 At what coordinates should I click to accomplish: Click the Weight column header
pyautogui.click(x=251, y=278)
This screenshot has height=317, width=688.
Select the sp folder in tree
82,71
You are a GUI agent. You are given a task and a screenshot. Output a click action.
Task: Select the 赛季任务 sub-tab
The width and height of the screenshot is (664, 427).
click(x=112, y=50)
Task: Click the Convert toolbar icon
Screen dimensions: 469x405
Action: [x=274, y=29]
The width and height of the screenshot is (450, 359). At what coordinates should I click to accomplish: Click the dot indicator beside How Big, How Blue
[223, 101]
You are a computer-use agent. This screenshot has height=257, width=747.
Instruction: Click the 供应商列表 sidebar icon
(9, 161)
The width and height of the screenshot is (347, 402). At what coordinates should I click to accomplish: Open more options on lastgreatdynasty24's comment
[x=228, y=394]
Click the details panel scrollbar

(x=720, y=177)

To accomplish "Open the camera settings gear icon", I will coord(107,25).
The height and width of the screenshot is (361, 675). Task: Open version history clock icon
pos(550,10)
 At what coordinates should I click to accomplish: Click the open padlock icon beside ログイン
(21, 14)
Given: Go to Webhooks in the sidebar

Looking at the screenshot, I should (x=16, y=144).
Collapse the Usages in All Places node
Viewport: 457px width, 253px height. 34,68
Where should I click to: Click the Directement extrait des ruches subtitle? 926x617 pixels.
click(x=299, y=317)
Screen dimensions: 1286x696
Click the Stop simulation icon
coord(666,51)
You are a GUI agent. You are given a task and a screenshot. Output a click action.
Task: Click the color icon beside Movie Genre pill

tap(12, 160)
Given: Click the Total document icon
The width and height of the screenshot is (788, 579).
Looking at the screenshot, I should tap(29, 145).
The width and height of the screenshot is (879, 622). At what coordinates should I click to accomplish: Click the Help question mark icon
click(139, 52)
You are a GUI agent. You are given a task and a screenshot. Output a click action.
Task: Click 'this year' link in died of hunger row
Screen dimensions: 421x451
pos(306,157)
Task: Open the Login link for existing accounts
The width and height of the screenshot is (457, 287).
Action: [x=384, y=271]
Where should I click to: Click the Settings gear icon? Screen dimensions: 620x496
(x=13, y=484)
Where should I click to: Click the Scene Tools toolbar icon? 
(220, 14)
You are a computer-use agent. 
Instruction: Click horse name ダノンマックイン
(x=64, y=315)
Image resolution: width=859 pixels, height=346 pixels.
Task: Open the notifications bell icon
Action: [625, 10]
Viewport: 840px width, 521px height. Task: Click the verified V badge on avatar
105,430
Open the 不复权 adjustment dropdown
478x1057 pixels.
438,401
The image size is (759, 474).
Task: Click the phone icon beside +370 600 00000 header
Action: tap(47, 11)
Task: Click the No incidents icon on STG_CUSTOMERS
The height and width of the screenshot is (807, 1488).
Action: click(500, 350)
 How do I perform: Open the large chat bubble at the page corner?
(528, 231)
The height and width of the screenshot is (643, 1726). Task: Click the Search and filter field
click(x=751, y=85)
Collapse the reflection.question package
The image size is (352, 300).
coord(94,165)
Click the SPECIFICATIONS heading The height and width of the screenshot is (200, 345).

Exercise details: Rewrite all of the lines above, replacing "gear icon" with "cog icon" and leaving everything else unchanged.

Exercise result:
 At what coordinates should I click to accomplish: Click the Weight column header
pyautogui.click(x=251, y=278)
This screenshot has height=317, width=688.
Select the sp folder in tree
82,71
You are a GUI agent. You are given a task and a screenshot. Output a click action.
Task: Select the 赛季任务 sub-tab
The width and height of the screenshot is (664, 427).
click(x=112, y=50)
Task: Click the Convert toolbar icon
Screen dimensions: 469x405
Action: [x=274, y=29]
The width and height of the screenshot is (450, 359). At what coordinates should I click to accomplish: Click the dot indicator beside How Big, How Blue
[223, 101]
You are a computer-use agent. This screenshot has height=257, width=747.
Instruction: Click the 供应商列表 sidebar icon
(9, 161)
The width and height of the screenshot is (347, 402). At what coordinates should I click to accomplish: Open more options on lastgreatdynasty24's comment
[x=228, y=394]
Click the details panel scrollbar

(x=720, y=177)

To accomplish "Open the camera settings cog icon", I will coord(107,25).
The height and width of the screenshot is (361, 675). Task: Open version history clock icon
pos(550,10)
 At what coordinates should I click to accomplish: Click the open padlock icon beside ログイン
(21, 14)
Given: Go to Webhooks in the sidebar

Looking at the screenshot, I should (x=16, y=144).
Collapse the Usages in All Places node
Viewport: 457px width, 253px height. 34,68
Where should I click to: Click the Directement extrait des ruches subtitle? 926x617 pixels.
click(x=299, y=317)
Screen dimensions: 1286x696
Click the Stop simulation icon
coord(666,51)
You are a GUI agent. You are given a task and a screenshot. Output a click action.
Task: Click the color icon beside Movie Genre pill

tap(12, 160)
Given: Click the Total document icon
The width and height of the screenshot is (788, 579).
Looking at the screenshot, I should tap(29, 145).
The width and height of the screenshot is (879, 622). At what coordinates should I click to accomplish: Click the Help question mark icon
click(139, 52)
You are a GUI agent. You are given a task and a screenshot. Output a click action.
Task: Click 'this year' link in died of hunger row
Screen dimensions: 421x451
pos(306,157)
Task: Open the Login link for existing accounts
The width and height of the screenshot is (457, 287).
Action: [x=384, y=271]
Where should I click to: Click the Settings cog icon? Screen dimensions: 620x496
(x=13, y=484)
Where should I click to: Click the Scene Tools toolbar icon? 
(220, 14)
You are a computer-use agent. 
Instruction: Click horse name ダノンマックイン
(x=64, y=315)
Image resolution: width=859 pixels, height=346 pixels.
Task: Open the notifications bell icon
Action: [625, 10]
Viewport: 840px width, 521px height. Task: Click the verified V badge on avatar
105,430
Open the 不复权 adjustment dropdown
478x1057 pixels.
438,401
The image size is (759, 474).
Task: Click the phone icon beside +370 600 00000 header
Action: tap(47, 11)
Task: Click the No incidents icon on STG_CUSTOMERS
The height and width of the screenshot is (807, 1488).
Action: click(500, 350)
 How do I perform: Open the large chat bubble at the page corner?
(528, 231)
The height and width of the screenshot is (643, 1726). Task: Click the Search and filter field
click(x=751, y=85)
Collapse the reflection.question package
The image size is (352, 300).
coord(94,165)
Click the SPECIFICATIONS heading The height and width of the screenshot is (200, 345).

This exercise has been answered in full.